John Cornelius Hogeboom to MVB, 14 March 1803

John C[ornelius] Hogeboom to MVB, 14 March [1803]


Dear Martin

Yours of the 11th Ultimo I received a few [. . .] after its date, But have had very little leisure [. . .] since otherwise I should have wrote you bef[ore] and even now I have really no time to writ[e] more than a few lines.

I am extreemely happy to see from the g[e]neral tenure of your Letter ^that^ you give an[. . .] convincing proff of your truly republican [prin]ciples, and that you have independence enough and are willing to determinee between ^the^ propriety and impropriety of ^the^ political conduct of any Man.

From the last Paragraph of your Letter I expected that some thing of importance in NYork would have transpired before this time, of which you promised to inform me, but from the circumstance of not hearing from you I concluded that nothing of importance has occurred.

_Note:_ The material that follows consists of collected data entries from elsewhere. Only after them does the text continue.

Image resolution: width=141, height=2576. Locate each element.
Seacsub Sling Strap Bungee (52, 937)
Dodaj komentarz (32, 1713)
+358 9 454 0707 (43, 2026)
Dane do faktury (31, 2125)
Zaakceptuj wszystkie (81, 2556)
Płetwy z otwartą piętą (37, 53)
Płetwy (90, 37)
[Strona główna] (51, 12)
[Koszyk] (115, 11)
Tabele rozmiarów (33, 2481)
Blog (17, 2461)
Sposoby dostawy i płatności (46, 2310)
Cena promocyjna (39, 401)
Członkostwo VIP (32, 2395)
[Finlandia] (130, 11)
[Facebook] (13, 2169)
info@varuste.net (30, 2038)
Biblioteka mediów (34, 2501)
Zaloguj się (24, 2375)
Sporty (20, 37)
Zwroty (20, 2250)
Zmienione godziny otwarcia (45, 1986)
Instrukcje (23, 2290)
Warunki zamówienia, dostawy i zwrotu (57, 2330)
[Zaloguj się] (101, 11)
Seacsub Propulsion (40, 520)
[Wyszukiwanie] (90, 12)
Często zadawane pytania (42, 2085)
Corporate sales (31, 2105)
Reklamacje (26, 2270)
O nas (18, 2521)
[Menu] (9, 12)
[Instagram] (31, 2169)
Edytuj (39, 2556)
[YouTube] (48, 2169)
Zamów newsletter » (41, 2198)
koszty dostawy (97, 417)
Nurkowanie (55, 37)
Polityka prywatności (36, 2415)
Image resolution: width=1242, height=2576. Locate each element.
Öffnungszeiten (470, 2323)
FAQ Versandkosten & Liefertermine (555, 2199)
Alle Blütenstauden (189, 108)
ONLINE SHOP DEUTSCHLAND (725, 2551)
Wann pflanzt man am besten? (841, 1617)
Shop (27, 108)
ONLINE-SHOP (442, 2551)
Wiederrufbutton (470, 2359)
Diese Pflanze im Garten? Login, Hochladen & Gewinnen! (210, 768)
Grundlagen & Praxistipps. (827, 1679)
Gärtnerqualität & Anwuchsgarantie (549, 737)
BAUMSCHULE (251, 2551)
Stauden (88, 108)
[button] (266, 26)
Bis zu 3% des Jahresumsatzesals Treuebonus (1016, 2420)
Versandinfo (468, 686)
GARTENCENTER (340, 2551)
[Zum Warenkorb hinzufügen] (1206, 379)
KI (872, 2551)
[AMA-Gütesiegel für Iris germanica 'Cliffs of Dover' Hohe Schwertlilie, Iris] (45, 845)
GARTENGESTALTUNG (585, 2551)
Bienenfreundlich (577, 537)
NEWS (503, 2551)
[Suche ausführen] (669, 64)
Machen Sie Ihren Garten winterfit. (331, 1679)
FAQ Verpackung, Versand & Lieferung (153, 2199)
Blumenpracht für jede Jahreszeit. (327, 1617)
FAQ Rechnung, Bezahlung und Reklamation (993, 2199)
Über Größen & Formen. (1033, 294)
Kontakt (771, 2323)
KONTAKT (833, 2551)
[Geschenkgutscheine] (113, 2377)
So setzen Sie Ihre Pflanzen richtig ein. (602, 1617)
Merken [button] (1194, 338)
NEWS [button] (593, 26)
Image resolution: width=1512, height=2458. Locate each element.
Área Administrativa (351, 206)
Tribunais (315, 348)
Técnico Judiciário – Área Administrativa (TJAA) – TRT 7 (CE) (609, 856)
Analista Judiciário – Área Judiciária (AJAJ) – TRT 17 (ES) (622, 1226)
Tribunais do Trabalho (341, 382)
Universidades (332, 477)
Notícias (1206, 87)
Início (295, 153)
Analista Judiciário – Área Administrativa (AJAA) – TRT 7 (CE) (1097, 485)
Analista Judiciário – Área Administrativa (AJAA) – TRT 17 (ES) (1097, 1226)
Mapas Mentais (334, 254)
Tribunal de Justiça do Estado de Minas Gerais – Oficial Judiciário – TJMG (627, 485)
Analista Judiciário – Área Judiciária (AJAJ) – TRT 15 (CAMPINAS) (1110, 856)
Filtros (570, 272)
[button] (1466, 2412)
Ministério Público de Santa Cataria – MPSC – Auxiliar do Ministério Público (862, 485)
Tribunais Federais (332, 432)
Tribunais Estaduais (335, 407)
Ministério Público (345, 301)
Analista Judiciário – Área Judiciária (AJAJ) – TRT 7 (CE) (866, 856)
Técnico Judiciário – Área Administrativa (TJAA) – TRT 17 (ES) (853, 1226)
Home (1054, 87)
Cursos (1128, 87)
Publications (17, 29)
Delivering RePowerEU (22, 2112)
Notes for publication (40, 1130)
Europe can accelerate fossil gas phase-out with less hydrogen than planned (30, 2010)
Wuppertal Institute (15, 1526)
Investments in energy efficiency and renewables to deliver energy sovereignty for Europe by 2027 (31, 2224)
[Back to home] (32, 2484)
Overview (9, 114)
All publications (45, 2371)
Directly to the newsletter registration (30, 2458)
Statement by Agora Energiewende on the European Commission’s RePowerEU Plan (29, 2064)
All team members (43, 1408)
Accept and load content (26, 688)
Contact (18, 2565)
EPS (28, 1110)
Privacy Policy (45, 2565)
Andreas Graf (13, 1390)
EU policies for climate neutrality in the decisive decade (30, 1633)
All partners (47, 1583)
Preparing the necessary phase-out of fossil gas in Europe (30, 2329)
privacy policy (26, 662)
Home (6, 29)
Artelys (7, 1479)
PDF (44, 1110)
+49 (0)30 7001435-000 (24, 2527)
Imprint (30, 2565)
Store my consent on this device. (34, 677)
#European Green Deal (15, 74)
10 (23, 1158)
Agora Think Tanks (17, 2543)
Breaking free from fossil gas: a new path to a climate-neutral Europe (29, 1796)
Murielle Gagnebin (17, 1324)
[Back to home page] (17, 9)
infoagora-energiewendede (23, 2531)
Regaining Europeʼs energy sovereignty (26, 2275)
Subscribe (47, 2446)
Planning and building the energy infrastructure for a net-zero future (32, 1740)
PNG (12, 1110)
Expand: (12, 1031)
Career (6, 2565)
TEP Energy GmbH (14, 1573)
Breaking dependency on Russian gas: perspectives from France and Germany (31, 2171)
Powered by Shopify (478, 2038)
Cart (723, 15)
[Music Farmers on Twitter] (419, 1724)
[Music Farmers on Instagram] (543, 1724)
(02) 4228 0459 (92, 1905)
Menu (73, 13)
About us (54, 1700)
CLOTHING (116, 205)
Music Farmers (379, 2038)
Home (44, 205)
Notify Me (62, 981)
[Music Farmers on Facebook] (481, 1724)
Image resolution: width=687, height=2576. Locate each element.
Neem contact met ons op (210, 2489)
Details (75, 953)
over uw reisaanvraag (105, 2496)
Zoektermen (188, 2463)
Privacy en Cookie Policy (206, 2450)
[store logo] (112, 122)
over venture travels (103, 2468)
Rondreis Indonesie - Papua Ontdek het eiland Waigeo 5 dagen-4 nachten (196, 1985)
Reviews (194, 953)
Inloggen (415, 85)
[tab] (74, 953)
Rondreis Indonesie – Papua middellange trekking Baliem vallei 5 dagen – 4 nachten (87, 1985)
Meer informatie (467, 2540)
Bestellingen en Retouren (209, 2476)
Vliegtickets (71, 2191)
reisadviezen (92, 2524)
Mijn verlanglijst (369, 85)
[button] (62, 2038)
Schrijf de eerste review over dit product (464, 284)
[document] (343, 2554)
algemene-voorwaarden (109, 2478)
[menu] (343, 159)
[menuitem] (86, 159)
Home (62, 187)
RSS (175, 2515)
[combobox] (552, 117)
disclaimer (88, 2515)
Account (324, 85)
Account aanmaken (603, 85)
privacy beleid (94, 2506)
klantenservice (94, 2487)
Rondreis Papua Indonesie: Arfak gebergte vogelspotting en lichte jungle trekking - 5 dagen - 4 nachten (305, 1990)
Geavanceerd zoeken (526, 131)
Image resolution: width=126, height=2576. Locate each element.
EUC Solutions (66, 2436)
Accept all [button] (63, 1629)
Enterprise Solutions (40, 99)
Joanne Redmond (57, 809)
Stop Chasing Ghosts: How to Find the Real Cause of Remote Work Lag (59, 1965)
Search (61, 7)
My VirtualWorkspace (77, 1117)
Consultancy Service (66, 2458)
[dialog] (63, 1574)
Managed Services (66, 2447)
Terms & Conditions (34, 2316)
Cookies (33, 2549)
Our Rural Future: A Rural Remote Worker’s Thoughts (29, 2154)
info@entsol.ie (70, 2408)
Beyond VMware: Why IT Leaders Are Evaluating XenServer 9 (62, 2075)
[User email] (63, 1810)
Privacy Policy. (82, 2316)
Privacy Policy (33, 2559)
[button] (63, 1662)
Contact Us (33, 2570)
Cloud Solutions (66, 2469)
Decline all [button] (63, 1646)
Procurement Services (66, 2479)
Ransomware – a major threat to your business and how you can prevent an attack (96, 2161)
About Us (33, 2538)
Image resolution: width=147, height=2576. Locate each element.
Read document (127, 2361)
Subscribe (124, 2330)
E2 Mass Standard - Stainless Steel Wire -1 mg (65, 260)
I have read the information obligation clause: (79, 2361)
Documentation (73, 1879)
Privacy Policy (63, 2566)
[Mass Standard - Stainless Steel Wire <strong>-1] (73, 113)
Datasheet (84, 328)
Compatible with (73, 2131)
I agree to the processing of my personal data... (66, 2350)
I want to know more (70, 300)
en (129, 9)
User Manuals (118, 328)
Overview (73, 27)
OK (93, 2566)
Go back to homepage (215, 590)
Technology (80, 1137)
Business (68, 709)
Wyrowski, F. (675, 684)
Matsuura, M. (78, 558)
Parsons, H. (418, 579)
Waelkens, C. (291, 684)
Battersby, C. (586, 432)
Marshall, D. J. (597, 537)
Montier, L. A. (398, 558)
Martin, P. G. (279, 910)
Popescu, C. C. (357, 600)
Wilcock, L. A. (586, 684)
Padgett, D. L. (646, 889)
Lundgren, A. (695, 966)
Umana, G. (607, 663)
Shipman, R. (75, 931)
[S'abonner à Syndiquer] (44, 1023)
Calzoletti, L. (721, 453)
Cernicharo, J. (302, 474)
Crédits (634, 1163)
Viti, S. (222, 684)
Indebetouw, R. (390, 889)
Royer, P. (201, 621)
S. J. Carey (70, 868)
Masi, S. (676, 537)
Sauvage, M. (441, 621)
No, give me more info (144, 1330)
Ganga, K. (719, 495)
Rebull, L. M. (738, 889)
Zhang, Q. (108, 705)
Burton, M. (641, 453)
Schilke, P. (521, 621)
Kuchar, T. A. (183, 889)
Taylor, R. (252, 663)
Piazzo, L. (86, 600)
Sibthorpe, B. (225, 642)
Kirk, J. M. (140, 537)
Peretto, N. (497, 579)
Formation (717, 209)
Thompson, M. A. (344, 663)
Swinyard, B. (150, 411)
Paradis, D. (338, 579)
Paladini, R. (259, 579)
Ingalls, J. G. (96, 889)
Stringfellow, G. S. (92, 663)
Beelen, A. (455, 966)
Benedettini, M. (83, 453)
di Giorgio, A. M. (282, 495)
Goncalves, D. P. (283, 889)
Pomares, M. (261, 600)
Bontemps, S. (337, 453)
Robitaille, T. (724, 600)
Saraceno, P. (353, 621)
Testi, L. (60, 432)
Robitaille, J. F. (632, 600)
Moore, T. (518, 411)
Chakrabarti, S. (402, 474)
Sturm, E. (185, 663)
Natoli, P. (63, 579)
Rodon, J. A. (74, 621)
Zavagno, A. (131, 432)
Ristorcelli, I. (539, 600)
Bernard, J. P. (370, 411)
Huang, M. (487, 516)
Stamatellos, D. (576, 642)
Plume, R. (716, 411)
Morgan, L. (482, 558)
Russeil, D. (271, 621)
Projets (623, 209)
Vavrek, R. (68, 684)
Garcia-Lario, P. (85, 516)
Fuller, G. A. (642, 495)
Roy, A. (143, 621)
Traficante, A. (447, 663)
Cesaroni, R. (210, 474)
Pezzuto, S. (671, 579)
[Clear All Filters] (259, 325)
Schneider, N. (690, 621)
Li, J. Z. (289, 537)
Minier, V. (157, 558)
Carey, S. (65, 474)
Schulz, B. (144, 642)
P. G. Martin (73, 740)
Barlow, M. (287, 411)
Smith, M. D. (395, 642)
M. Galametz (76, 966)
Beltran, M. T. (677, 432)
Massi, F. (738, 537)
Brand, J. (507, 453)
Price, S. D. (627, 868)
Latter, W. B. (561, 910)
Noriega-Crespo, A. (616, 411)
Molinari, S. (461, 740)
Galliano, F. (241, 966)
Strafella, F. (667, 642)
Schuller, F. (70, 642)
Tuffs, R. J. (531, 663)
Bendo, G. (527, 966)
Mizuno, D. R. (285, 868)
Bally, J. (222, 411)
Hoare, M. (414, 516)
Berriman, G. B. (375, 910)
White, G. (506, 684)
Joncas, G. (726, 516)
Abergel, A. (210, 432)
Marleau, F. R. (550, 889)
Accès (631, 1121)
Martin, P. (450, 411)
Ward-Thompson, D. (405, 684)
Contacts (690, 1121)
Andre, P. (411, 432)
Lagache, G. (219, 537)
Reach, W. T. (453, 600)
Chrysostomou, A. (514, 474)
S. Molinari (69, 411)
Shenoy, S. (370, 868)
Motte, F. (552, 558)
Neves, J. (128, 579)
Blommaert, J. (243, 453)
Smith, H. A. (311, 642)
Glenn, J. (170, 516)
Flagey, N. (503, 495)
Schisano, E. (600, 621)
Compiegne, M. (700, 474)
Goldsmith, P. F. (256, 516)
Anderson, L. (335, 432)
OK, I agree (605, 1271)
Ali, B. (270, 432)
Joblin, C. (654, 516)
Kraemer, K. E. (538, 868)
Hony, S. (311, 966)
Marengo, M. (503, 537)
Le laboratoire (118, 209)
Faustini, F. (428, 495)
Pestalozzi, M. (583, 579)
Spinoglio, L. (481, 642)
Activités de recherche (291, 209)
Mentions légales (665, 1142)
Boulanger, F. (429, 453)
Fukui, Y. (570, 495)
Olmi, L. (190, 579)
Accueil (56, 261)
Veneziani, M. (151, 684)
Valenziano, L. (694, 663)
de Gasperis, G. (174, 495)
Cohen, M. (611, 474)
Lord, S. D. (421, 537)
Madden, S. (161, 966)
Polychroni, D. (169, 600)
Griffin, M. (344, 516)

With respect to Col: Burr I can only say that I extreemely regret that his conduct has been such as to losse the confidence of the Republicans generally; At first I was in hopes that the business would have terminated favorably to him, my reasons for wishing this was, the exalted opinion I had of his Talents and Republican principles and ^another reason^ as you say “that by amputating one of its Limbs the Vital parts might be destroyed” however, I must say that I am convinced his conduct has been improper, I could wish it was in my power to judge otherwise.

Nothing of great importance has lately transpired in the Legislature; The Bill for equallising and increasing the Wards in NYork (you no doubt have heard sometime before this) has passed, which in my opinion is just and will have a good effect there. A Bill for extending the right of Suffrage for the election of Charter Officers in NYork is before the Assembly, what the fate of it will be I know not; All the NYork Members (excepting one) I understand are for extending it only to those who rent Tenements of the yearly value of fifty ^twenty five^ dollars; to this there appears considerable objections by several of the Country Members who say, why should not persons who vote for Members of Assembly & Congress also vote for Charter officers; for my own part I have [. . .] doubts as to the constituneal right of [. . .] [legis]lature to interfere, but if they do at [. . .] clearly of opinion they ought to extend it to those who rent Tenements of the yearly value of five dollars.

The Application for the exchange Bank in NYork will not be granted. A Bill for another Bank in this City has passed. The Senate and some Amendments are made to it by the Assembly, which I [. . .] will be agreed to by the Senate.

I enclose you a draft on M[. . .] for the accounts or Money I wrote [. . .] about. Excuse my errors & imperfec[tions]. I am in a hurry and write to a friend.


Yours sincerely,

John C. Hogeboom

B. You will observe on the back of each of the accounts and order signed by me for the payment of them; I have cashd Interest on them untill April 1798 so that there will be nearly four Years Interest to be cashd on them since if Mr Montanye has not collected them. If any of them should refuse to pay the Interest (which I do not think they will or ought to do) you must do the best you can and I shall be satisfied.